The new measure will also reportedly cover flights that experience “significant” delays.

According to the Associated Press, the airlines will be required to give the cash refunds “within a few days” of the impacted date.

Under current regulations, airlines decide how long a delay must last before triggering refunds. The administration is removing that wiggle room by defining a significant delay as lasting at least three hours for domestic flights and six hours for international ones.

To be clear, the new measure will still allow airlines to offer travel credits or other flight options. However, customers have the right to reject that offer.

What Else Will Customers Get Refunds For?

This cash refund mandate will also apply to refunds of checked bag fees if customers don’t receive their luggage within a specific time frame. The time frame is within 12 hours for domestic flights and 15 to 30 hours for international flights.

And that’s not the only W for customers. Airlines must also step up their efforts in disclosing those shifty baggage fees and canceling reservations.
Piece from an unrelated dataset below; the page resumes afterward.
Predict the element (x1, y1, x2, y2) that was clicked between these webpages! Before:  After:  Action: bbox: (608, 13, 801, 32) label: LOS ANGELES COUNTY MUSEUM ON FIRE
The Transportation Department issued a separate rule requiring airlines and ticket agents to disclose upfront what they charge for checked and carry-on bags and canceling or changing a reservation. On airline websites, the fees must be shown the first time customers see a price and schedule.

If you pay for WiFi on a plane and it doesn’t work, you’ll get a refund.

And what about seat selection? Airlines must now guarantee passengers seats ahead of flights that do not require extra payment. However, airlines can still charge folks for selecting specific fees. That rule alone is supposed to save flyers over $500 million per year, per Dept. of Transportation.

Why & When Are These Changes Happening?

So why these changes? According to AP, complaints about refunds skyrocketed during the COVID-19 pandemic, especially with cancelations. Even when airlines did cancel flights, many people didn’t feel safe sharing a plane cabin with other passengers.

The new rules will take effect over the next two years. They are part of a broad administration attack on what President Joe Biden calls “junk fees.”